Matteo Cancellieri, l’umiltà che ripaga: dalla gavetta all’orgoglio Lazio

Matteo Cancellieri è uno di quei nomi che spesso passano in sordina nel frastuono del calcio fatto di colpi di mercato, protagonisti mediatici e fuochi di paglia.

Eppure, il giovane talento romano sta riscrivendo la sua storia con una qualità sempre più rara nel calcio moderno: l’umiltà.

In silenzio, senza proclami, senza riflettori puntati addosso, Matteo Cancellieri è tornato alla Lazio con tanta voglia di dimostrare il suo valore, dopo un percorso che lo ha temprato.

Il giovane attaccante, cresciuto nel vivaio della Roma e approdato alla Lazio, ha vissuto momenti complicati, ma non si è mai perso.

Ha scelto la strada del lavoro, quella meno battuta

Dopo un primo anno difficile in biancoceleste, ha accettato con umiltà i prestiti prima all’Empoli, poi al Parma, lontano dalle luci della ribalta.

Non si è arreso, ha ascoltato, ha imparato. Ha ritrovato ritmo e convinzione, senza mai perdere di vista il suo obiettivo: tornare alla Lazio più forte, più pronto, più maturo.

Oggi, quel ragazzo che sembrava destinato a perdersi tra mille promesse incompiute, è tornato a Formello con lo spirito giusto.

Si è messo subito a disposizione dello staff tecnico e della squadra, accettando ogni ruolo, ogni compito. E ha risposto sul campo: gol pesanti, prestazioni di sacrificio e una mentalità da veterano.

Contro il Genoa lunedi scorso, Cancellieri segna dopo soli 4′. Assist delizioso di Castellanos che lancia Cancellieri in contropiede.

Il numero 22 biancoceleste dalla destra dell’area di rigore si accentra e, con un bellissimo mancino a giro, calcia sul secondo palo dove non può arrivare Leali.

La doppietta della rivincita

5 giorni dopo Genova, oggi Sabato 4 ottobre in casa davanti al suo pubblico contro l’ex Baroni e il suo Torino, prende per mano la Lazio e dopo lo svantaggio iniziale, segna una doppietta che sa di Nazionale e un profumo che ricorda i grandi calciatori che hanno fatto la storia della S.S Lazio.

Due gol importanti, fatti bene, confezionati con una fattura elegante ma nello stesso tempo di tigna e forza.

Matteo Cancellieri è l’esempio di come il talento da solo non basti.
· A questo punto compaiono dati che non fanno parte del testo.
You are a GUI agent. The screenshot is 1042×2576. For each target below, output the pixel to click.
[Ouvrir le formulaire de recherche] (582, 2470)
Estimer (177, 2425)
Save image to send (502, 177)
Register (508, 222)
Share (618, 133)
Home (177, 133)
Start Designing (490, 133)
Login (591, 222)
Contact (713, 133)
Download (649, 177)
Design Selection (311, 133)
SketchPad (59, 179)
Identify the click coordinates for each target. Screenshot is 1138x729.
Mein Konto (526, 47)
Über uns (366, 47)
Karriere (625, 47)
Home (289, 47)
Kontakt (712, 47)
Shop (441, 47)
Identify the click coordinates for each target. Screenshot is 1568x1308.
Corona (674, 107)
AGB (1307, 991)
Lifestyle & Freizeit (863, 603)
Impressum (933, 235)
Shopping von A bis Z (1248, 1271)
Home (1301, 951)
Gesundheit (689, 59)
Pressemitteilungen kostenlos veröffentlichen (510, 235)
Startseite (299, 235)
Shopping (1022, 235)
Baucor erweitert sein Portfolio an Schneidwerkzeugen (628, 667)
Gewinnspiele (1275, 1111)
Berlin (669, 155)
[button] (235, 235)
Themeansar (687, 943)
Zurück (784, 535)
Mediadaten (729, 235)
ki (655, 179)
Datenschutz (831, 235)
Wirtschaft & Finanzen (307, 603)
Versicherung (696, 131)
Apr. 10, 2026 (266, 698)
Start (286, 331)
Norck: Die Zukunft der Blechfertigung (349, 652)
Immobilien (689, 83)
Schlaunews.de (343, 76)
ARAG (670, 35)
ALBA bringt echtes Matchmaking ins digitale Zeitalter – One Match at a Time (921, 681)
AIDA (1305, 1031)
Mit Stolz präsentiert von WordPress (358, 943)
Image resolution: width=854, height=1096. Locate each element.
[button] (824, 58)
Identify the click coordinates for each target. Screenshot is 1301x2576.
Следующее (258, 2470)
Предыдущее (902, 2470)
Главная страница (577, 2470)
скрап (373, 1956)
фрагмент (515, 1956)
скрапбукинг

Servono testa, determinazione e tanta umiltà.

E lui, passo dopo passo, ha dimostrato che il lavoro paga. Oggi non è solo un rincalzo, ma una risorsa vera per la Lazio.

Nel calcio dei riflettori facili, Cancellieri è una bella storia di crescita, silenzio e riscatto.

Una lezione per molti, un orgoglio per chi ancora crede nei giovani che non si arrendono.